Eli's Rehab Report

Forget Separate Payment for Therapy Evals, Orthotics Codes

New NCCI edits bundle 97755 into 21 other codes

If you're billing the new assistive technology assessment CPT code along with other PM&R evaluation codes, take note: The new edition of the National Correct Coding Initiative (NCCI) bundles CPT 97755 into physical and occupational therapy evaluations -- and no modifiers can separate most of these bundles.

Effective April 1, code 97755 (Assistive technology assessment [e.g., to restore, augment or compensate for existing function, optimize functional tasks and/or maximize environmental accessibility], direct one-on-one contact by provider, with written report, each 15 minutes) will be a component of 21 different codes, including 92597-92604, 92607-92609, 97001-97004, 97504-97535 and 97703. All of these edits except the ones involving 97504-97535 have a "0" in the modifier column, meaning you can't override them.

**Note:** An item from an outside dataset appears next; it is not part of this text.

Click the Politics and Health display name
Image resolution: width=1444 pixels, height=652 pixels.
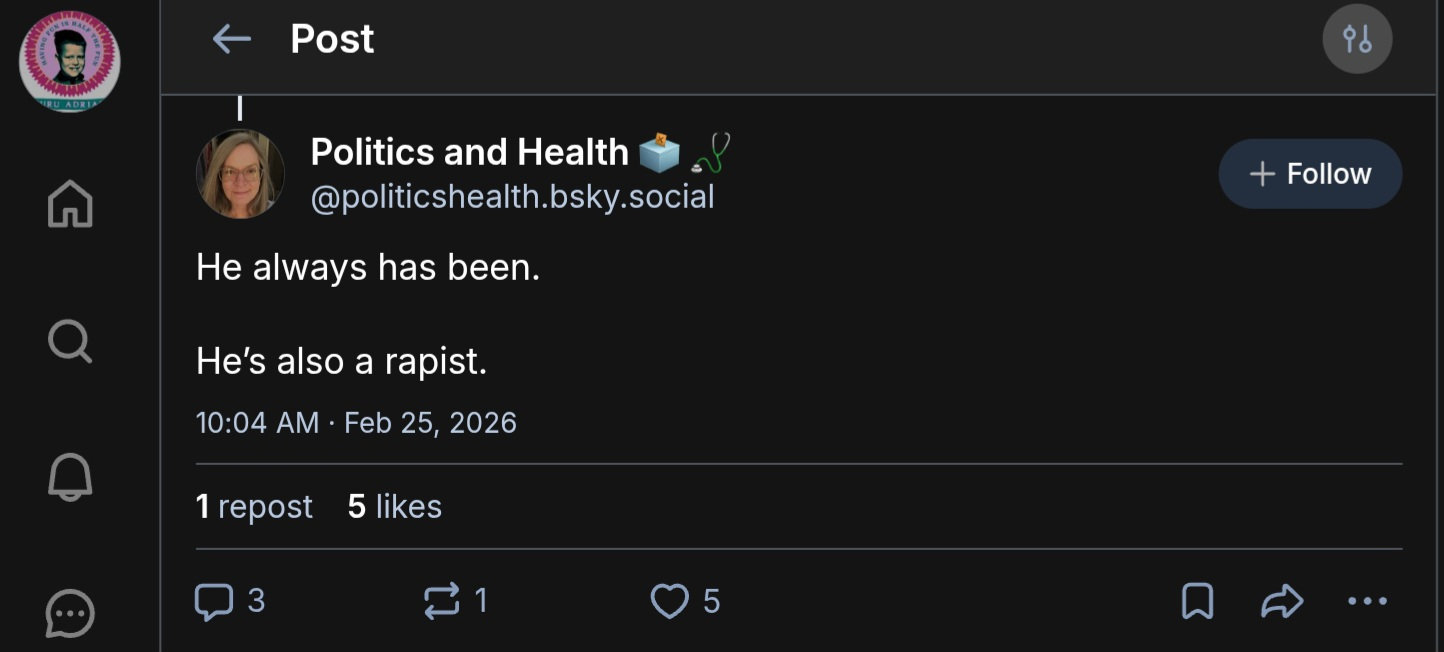point(469,152)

You're not alone: If your practice isn't quite sure how to use 97755 at this point, don't stress. This is "fairly typical when a new code comes out in an area that's relatively subjective," as opposed to something clear-cut like cast removal, says Jean Acevedo, CPC, LHRM, senior consultant with Acevedo Consulting in Delray Beach, Fla. She compares it to other hard-to-define recently introduced codes like nutrition management for diabetics. Usually, it takes a while for the carriers to begin writing policies, she says.

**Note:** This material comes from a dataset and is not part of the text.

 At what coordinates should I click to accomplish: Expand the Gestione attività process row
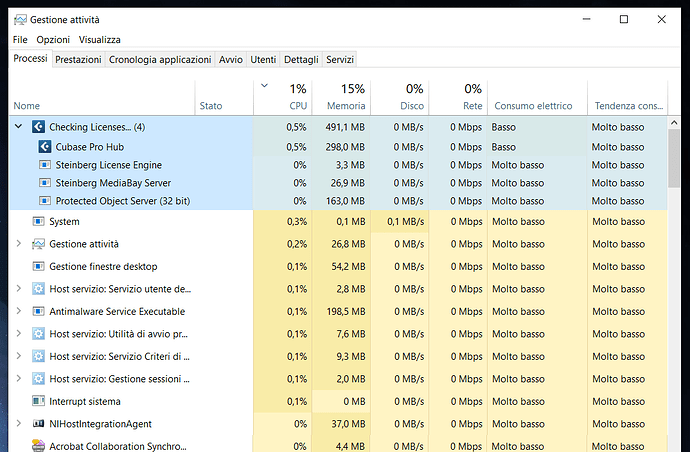(19, 244)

Misuse 97755 and Expect RVUs to Drop

These new edits make perfect sense to Judy Thomas, MGA, reimbursement policy director at the American Occupational Therapy Association. "The assistive technology assessment is an assessment unto itself" and shouldn't necessarily be performed alongside other evaluations, she says. "It's a very high-tech code. This is not for low-tech assistive technology or adaptive equipment."

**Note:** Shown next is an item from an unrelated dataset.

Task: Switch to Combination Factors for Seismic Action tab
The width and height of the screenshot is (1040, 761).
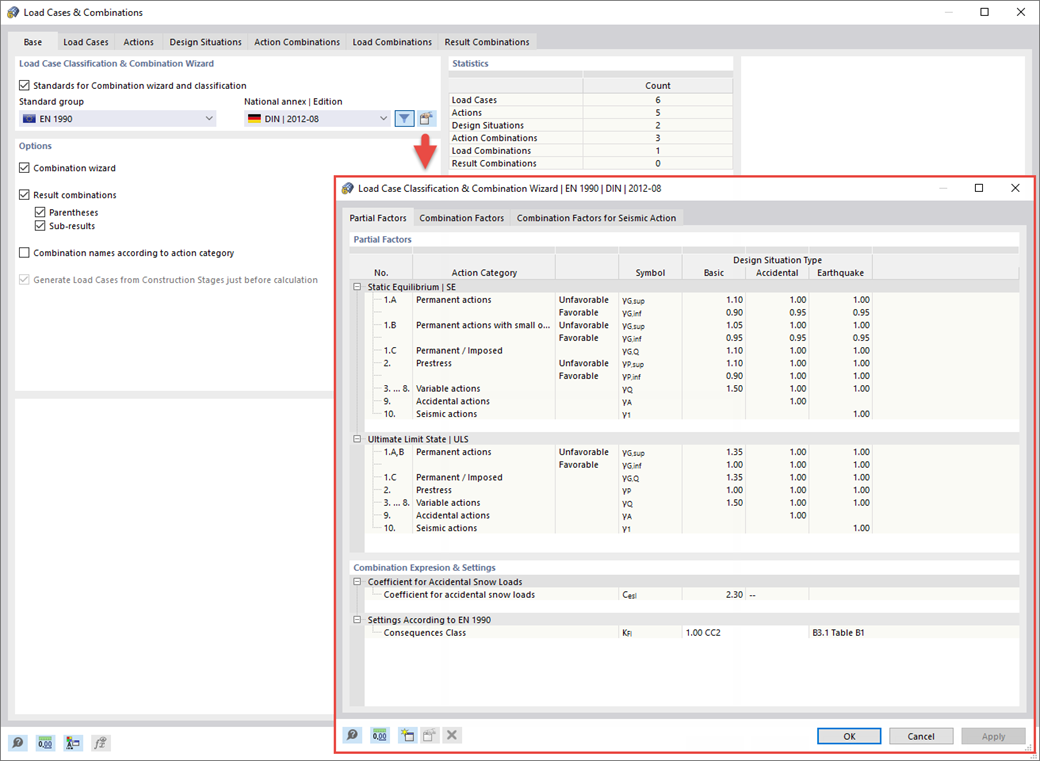Action: pyautogui.click(x=595, y=217)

Also, the code is probably intended for a younger population than Medicare beneficiaries, such as patients who have had automobile or diving accidents that resulted in spinal damage, and who need sophisticated technology to be productive.

Do: Practices might report 97755 for a wheelchair-bound patient who needs a computer-generated device that he could use either with breathing or with head movement. "This is not for teaching people how to use a reacher or something like that," Thomas adds.

Don't: Practices might prefer to report 97755 instead of the activities-of-daily-living code (97535) because 97755 pays about $5 more, "but if CMS sees a huge shift in Medicare billings to 97755, they will no doubt reduce the work RVU, thus harming those younger, non-Medicare patients who need this type of sophisticated AT equipment and those therapists who specialize in this area of practice," Thomas says.